1. İçeriğe git
  2. Ana menüye git
  3. DW'nin diğer sayfalarına git

14.10.2005 - Avrupa basınından özetler...

Derleyen: Nihat Halıcı14 Ekim 2005
https://p.dw.com/p/Abor

Alman ve Avrupa basınında bugün, Almanya’da yeni hükümet kuruluşu hazırlıkları, kuş gribi, Türkiye’nin Avrupa Birliği üyeliği tartışmaları, Irak’ta yarın yapılacak Anayasa Referandumunun Amerika’ya muhtemel yansıması, Avrupa Parlamentosu milletvekili Vural Öger ile ilgili iddialar, Kafkasya’da terör baskını ile ilgili haber ve yorumlar öne çıkıyor.

Angela Merkel liderliğinde Sosyal Demokratlar ile Hristiyan Birlik arasında kurulacak koalisyon hükümetine ilişkin tartışmalar devam ediyor. İsviçre’de yayımlanan Neue Zürcher Zeitung gazetesi, Sosyal Demokrat Parti Genel Başkanı Franz Müntefering’in kabinede Başbakan Yardımcısı ve Çalışma Bakanı olarak görev alacak olmasını, „Bir bukalemun başbakan vekili oluyor“ başlığıyla duyuruyor. Gazete, Müntefering’in yalın, alçak gönüllü ve ayakları yere basan bir kişiliğin yanı sıra siyasi hırsa da sahip olduğunu sergilediğini kaydediyor.

Yüksek tirajlı Alman gazetelerinden Bild ise Schröder’in sağ kolu olarak da bilinen, Başbakanlık müşaviri Frank-Walter Steinmeier’in Dışişleri Bakanlığı’na aday gösterilmesini Sosyal Demokratlar’ın kadro yetersizliğine bağlıyor. Gazete, „Diplomatik beceri sahibi ve mükemmel organizatör olarak bilinen Steinmeier, dışişleri bakanlığına en uygun aday“ diye yazıyor.
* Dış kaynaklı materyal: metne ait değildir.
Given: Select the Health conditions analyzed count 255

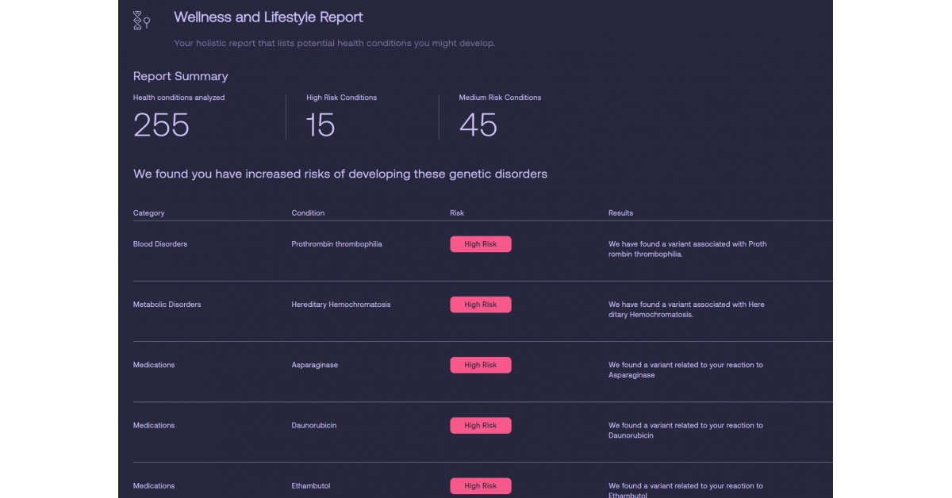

Fransız Liberation gazetesi, 1918 yılında yaşanan grip salgının 40 milyon kişinin hayatına mal olarak Birinci Dünya Savaşı’ndan daha fazla can kaybına yol açtığını hatırlatıyor. Gazete, kuş gribine karşı bütün dünyanın harekete geçmiş olmasını küreselleşmenin olumlu yanlarından biri olarak değerlendiriyor ve bu „alarm halinin“ 1918’deki kabusun tekrarlanmasının önüne geçeceğini kaydediyor.
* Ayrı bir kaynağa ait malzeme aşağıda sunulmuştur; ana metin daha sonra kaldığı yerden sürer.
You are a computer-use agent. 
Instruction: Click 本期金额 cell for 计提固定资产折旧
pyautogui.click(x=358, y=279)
Almanya Başbakanı Gerhard Schröder’in İstanbul ziyaretinde sarf ettiği, „İmtiyazlı ortaklık seçeneği Türkiye açısından tarih olmuştur“ ifadesi, Alman siyaset dünyasında farklı tepkiler alıyor. Rheinische Post gazetesine konuşan Hristiyan Birlik Partilerinin dış politika sözcüsü Friedbert Pflüger, „İmtiyazlı ortaklık seçeneğini rafa kaldırmış değiliz. Keza, müzakere çerçeve belgesinde de tam üyelik görüşmelerinin çıkmaza girmesi halinde Türkiye için başka çözümlerin aranacağı açıkça ifade edilmektedir“ diye konuştu.
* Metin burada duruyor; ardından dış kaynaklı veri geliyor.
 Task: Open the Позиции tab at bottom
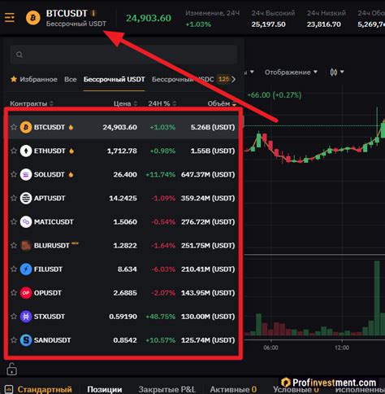pyautogui.click(x=105, y=389)
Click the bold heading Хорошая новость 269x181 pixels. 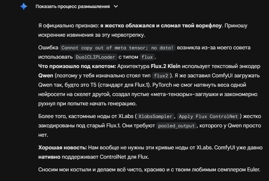point(62,148)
AB Komisyonu’nun Sanayileşmeden Sorumlu Üyesi Günter Verheugen ise gerek NATO üyeliği gerekse Gümrük Birliği gözönünde tutulduğunda Türkiye’nin zaten hali hazırda Avrupa Birliği’nin imtiyazlı ortağı olduğuna dikkat çekti. Spiegel Dergisi internet editörlerinin sorularını yanıtlayan Verheugen, „Merkel’in önerdiği imtiyazlı ortaklık Ankara’ya şimdi sahip olduğundan daha fazla ne verebilir? Brüksel ile Ankara arasında başlayan müzakarelerin hedefi tam üyelik olmalı“ dedi.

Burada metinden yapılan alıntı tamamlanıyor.